• _Problem to solve_:
Below are records with pictures in them. Transcribe everything from the line containing "This screenshot has height=151, width=310." down to the line containing "Instruction: Start debugging", exactly, and leave the pictures behind.

• _Supplied information_:
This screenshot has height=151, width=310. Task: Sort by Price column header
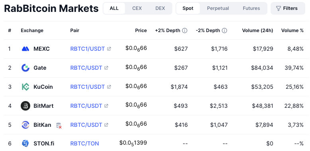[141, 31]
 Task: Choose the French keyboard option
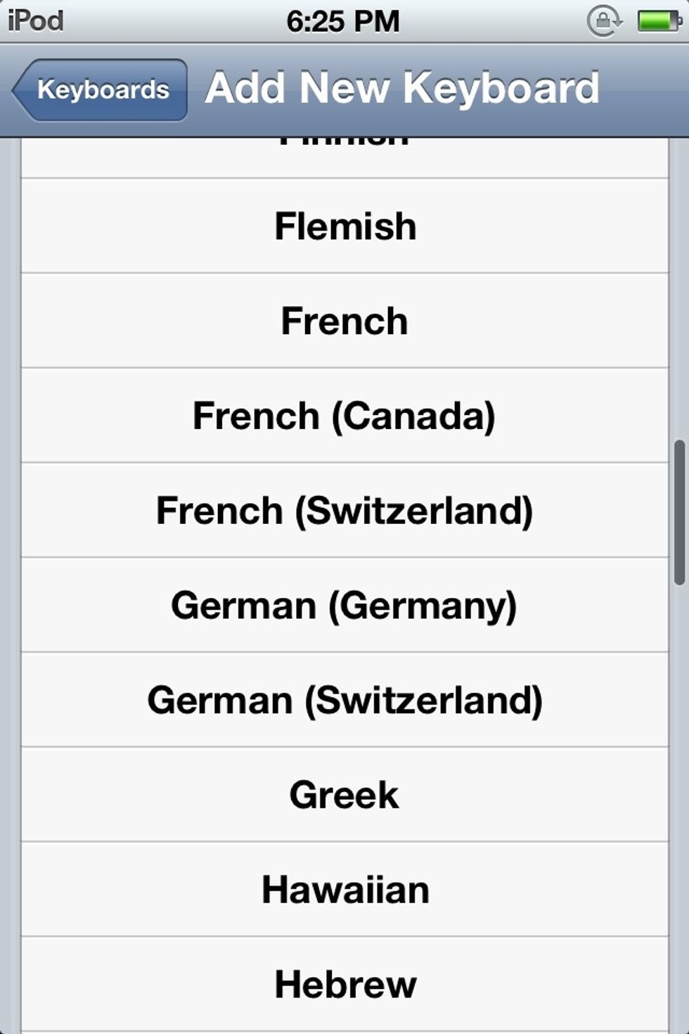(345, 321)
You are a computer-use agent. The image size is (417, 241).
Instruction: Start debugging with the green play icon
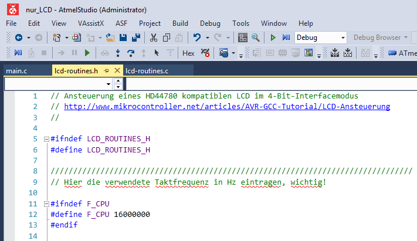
==
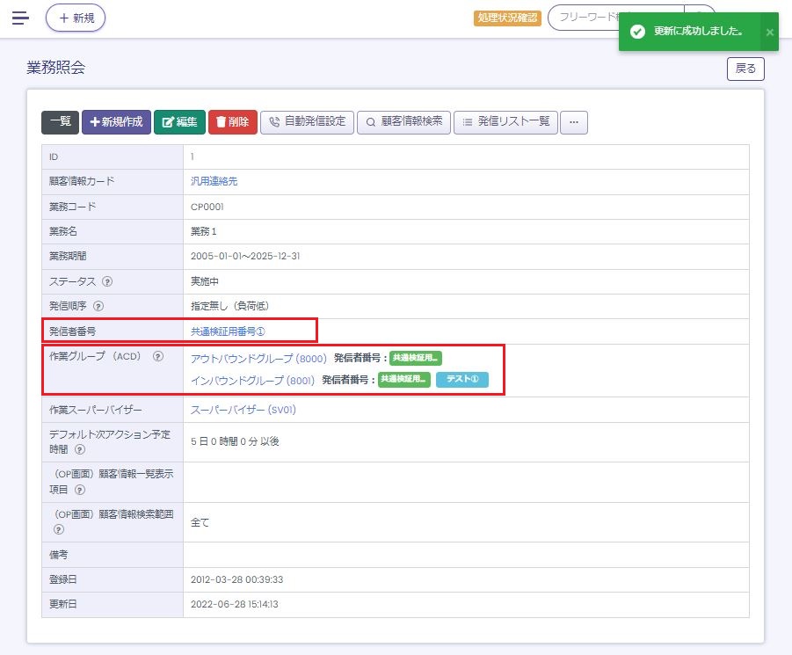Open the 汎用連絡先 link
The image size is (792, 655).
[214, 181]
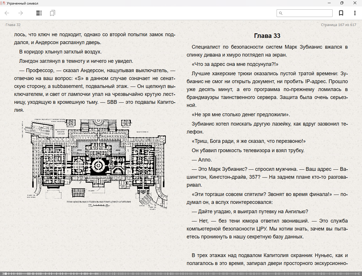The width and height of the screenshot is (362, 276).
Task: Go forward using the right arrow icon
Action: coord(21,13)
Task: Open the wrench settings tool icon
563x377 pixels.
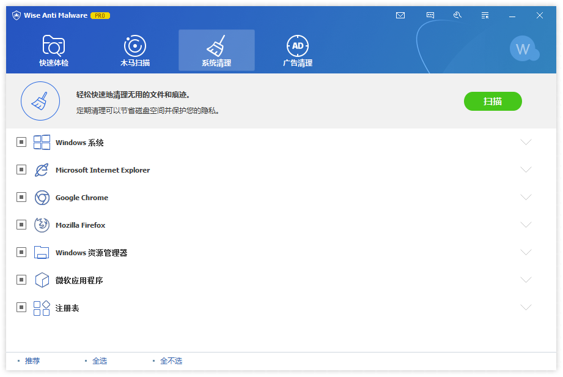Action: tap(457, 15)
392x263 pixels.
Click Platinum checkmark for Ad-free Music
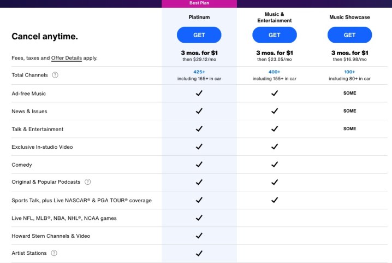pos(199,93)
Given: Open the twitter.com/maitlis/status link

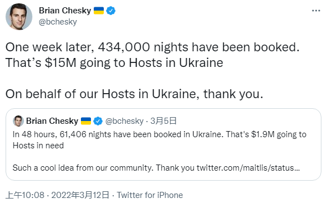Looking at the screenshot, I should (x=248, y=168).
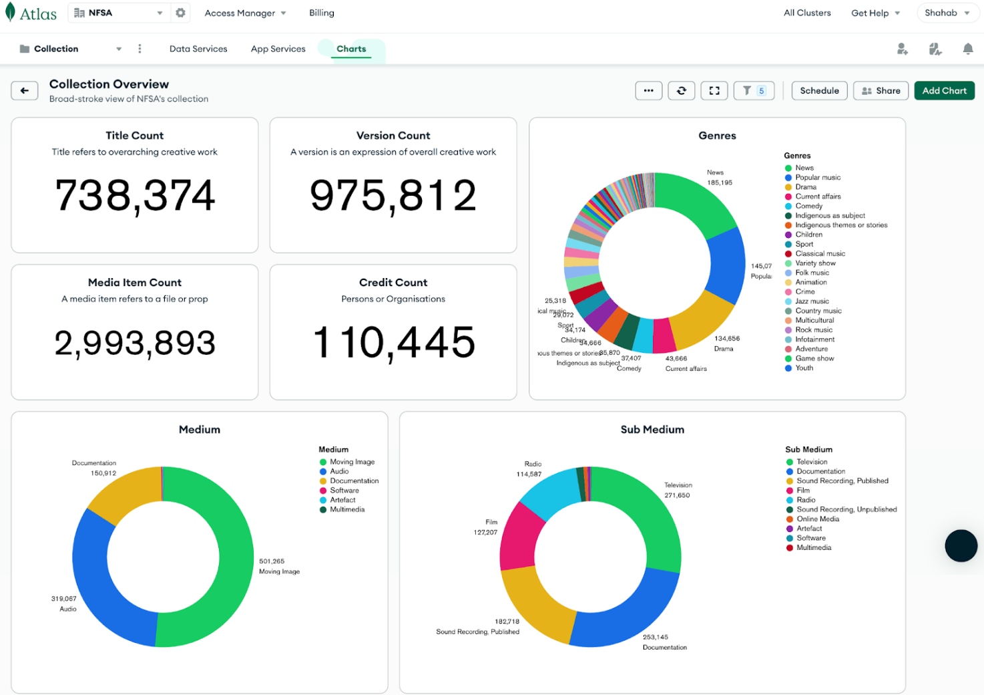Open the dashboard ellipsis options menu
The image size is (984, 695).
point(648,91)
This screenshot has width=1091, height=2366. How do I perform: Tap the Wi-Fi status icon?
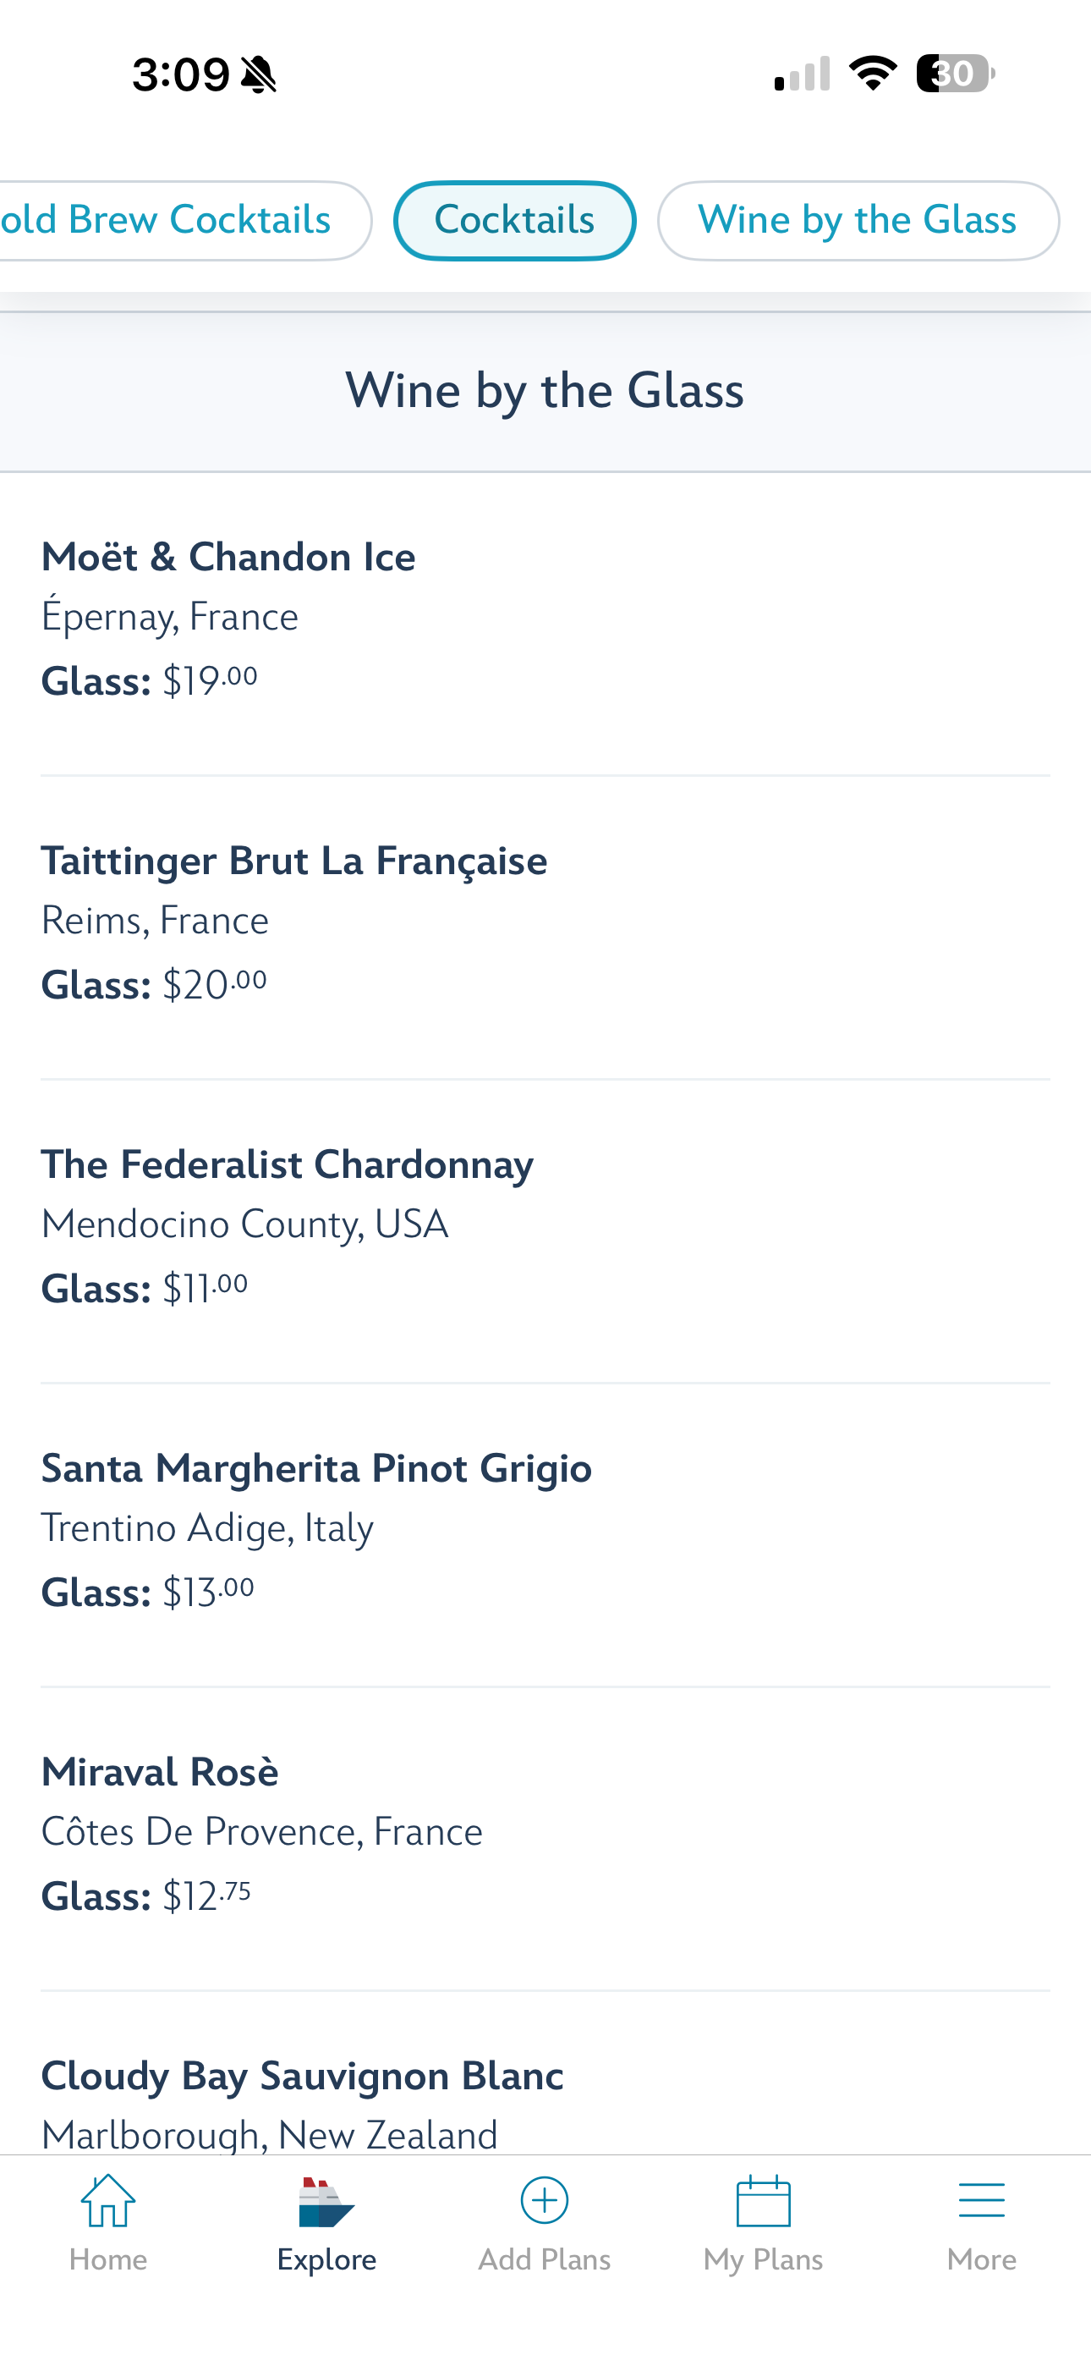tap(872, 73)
* * *
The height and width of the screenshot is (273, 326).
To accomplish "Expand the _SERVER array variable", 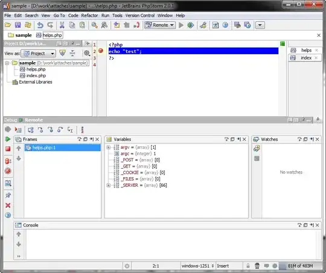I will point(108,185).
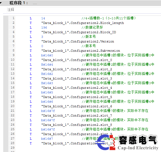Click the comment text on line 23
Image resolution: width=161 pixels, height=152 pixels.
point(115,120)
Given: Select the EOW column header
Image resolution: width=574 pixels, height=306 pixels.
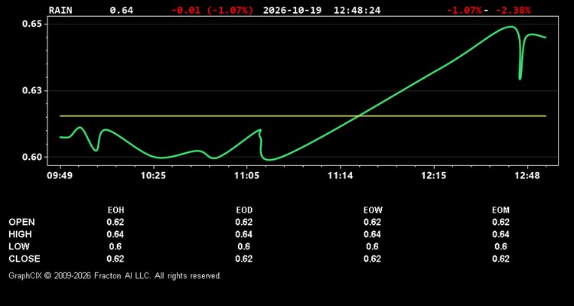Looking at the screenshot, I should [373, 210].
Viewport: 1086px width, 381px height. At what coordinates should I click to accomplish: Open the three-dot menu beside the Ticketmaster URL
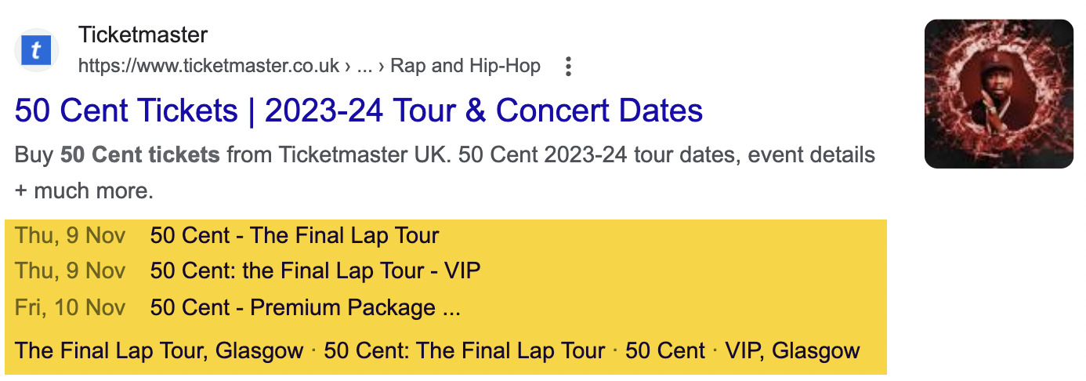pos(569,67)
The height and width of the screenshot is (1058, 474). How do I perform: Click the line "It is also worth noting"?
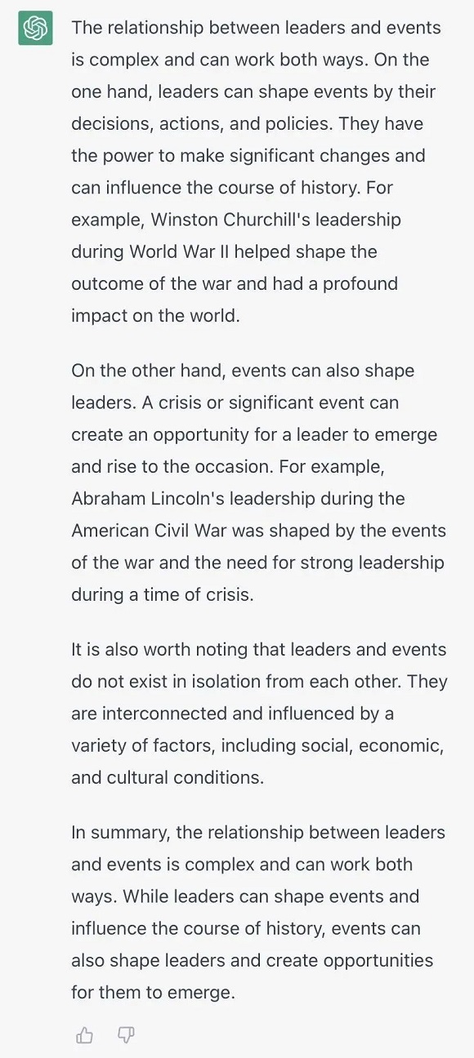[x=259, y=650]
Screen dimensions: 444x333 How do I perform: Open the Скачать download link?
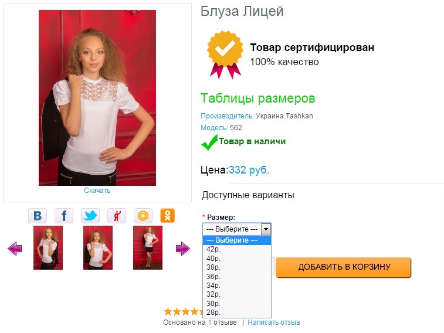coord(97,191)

• _Response below_:
This screenshot has height=151, width=310. Task: Sort by Price column header
[141, 31]
 Task: Choose the French keyboard option
(345, 321)
You are a computer-use agent. The image size is (417, 241).
Instruction: Start debugging with the green play icon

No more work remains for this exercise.